In particular, category-based analyses clearly revealed the strengths and weaknesses of AI models. High success rates in basic medical knowledge and common conditions confirm the potential of these models to provide knowledge-based support in general medical practice.22 However, high error rates in distinguishing clinical subtypes of diseases and negatively worded question stems suggest that AI models still have limitations in analyzing context in depth and overcoming linguistic pitfalls.23-25
This finding is in line with the known difficulties of negation and contextual disambiguation in natural language processing systems.26, 27 Moreover, the questions that stumped all models were notably short, suggesting that LLMs make more errors on context-free, brief, and ambiguous statements. As previous studies also suggest, LLMs are heavily context-driven, and their performance degrades when information is lacking.28
In terms of response times, the trade-off between speed and another aspect of performance must also be considered. For AI systems used especially in clinical applications, not only accuracy but also speed in practical use is critical.29
From an educational perspective, LLMs already demonstrate near-expert-level performance on routine factual dermatology content and could be useful as supplementary tutoring tools, particularly when prompts are provided in English. However, their susceptibility to short, context-poor questions and semantic traps presents a risk if they are used uncritically for high-stakes self-assessment. Moreover, DeepSeek R1’s extremely long response time (over 10 minutes per question) makes real-time feedback impractical.
Study Limitations
Several limitations should be taken into account when interpreting our findings. First, our analysis was limited to 200 publicly available, text-only multiple-choice items. This excluded image-based and open-ended questions, which are essential in dermatology practice, therefore, the model’s performance on multimodal or free-text tasks remains unassessed. Second, due to the rapid development of LLMs architectures and public interfaces, our results reflect the model versions as of February 2025 and may not apply to future iterations. Third, all assessment items were derived from a single national board examination, which restricts the external validity to other dermatology curricula or broader medical fields. Lastly, we used a binary scoring approach, giving credit only for fully correct responses.

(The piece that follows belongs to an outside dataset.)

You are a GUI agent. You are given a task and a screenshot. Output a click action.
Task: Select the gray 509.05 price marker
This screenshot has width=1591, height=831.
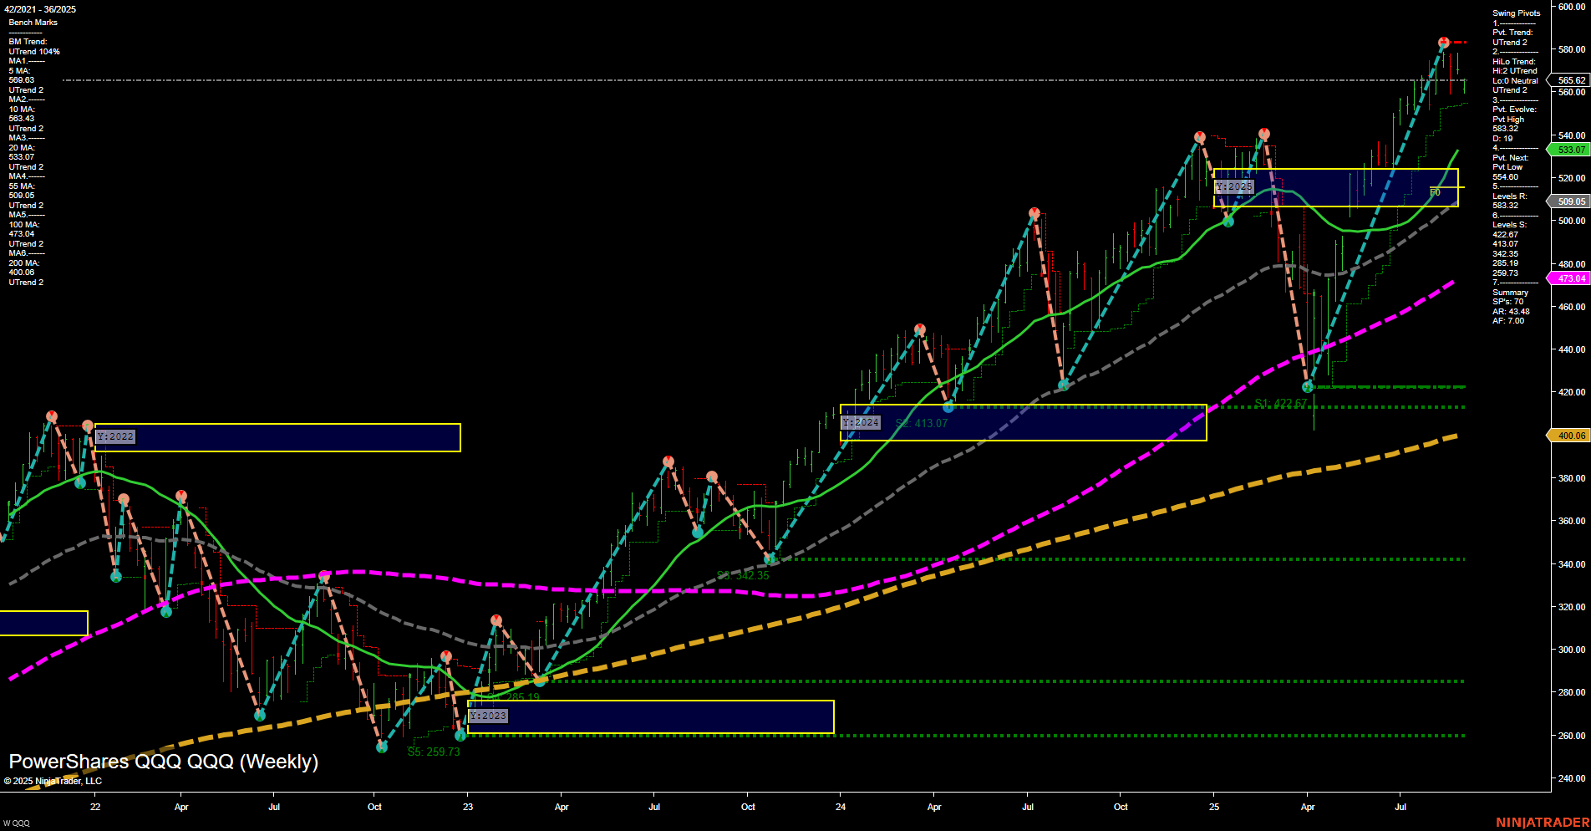click(1569, 201)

This approach may underestimate partial reasoning or nuanced understanding that could be better evaluated using a rubric-based scoring system. Addressing these limitations will require larger, multimodal test sets, ongoing reassessment of evolving model versions, and the integration of more detailed qualitative scoring frameworks.
CONCLUSION
In conclusion, this study demonstrated the potential and current limitations of AI models in medical education and assessment processes from a multidimensional perspective Our findings indicate that, while AI systems can be valuable tools for medical decision support, they still require improvement in areas such as linguistic diversity, contextual analysis, and use-case optimization. Future research should focus on developing multilingual and culturally sensitive models, enhancing context management capabilities, and optimizing the speed-accuracy balance, particularly in clinical applications.